Poi ci sono le infiltrazioni nel tessuto socio-economico che si sono concretizzate attraverso pressioni a danno di aziende municipalizzate (il caso Amica) e nelle cooperative di servizi. Nelle strategie della “Società”, spiccano anche l’acquisizione di posizioni di potere nei circuiti produttivi foggiani e la pianificazione di complesse rapine a portavalori.
Da non sottovalutare i legami (e gli affari) con organizzazioni criminali come il clan dei Casalesi che si interfacciavano con il boss Raffaele Tolonese per fornitura di droga e contraffazione di banconote da 20 euro.
Il denaro e l’esercizio del business rappresentano oggi i due elementi aggreganti della mafia foggiana capace di relazionarsi con il narcotrafficante siciliano Paolo Lumia che da Barcellona riforniva di cocaina gli uomini di Tolonese.

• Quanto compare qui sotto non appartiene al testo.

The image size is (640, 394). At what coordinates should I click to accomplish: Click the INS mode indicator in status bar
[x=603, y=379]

Altri affari, la “Società” li ha conclusi con la mafia garganica. Affari e relazioni dimostrate dal lavoro della “batteria” dei Francavilla nel favorire la latitanza di Franco Li Bergolis, capo dell’omonima organizzazione, arrestato a Monte il 26 settembre 2010 dal Ros e dal Nucleo Investigativo dei carabinieri di Foggia.

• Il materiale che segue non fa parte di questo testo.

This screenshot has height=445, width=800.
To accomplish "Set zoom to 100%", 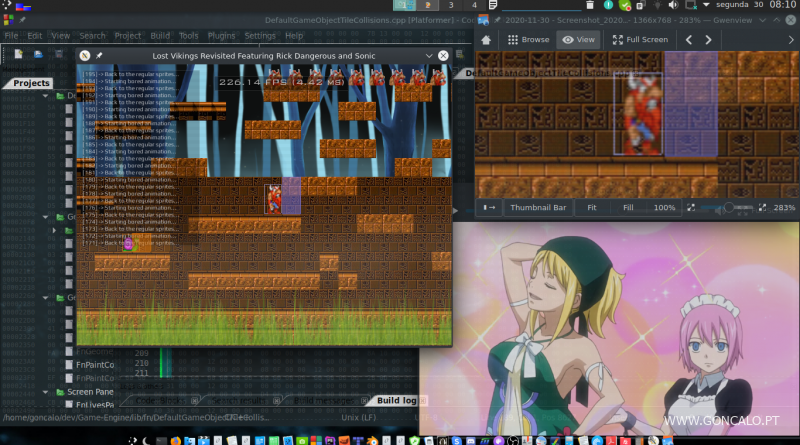I will coord(663,207).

24 le persone arrestate nella maxi operazione. 78 indagati, 4 morti durante le indagini, tutti considerati i cassieri della “Società”. Ricordiamo Franco Spiritoso, ucciso il 19 giugno 2007 a Piazza Libanese; Antonio Bernardo ammazzato il 27 settembre 2008 vicino la Chiesa di San Ciro; Michele Mansueto, ucciso il 24 giugno in Viale XXV Aprile ed infine Giosuè Rizzi sparato su via Napoli il 10 gennaio del 2012.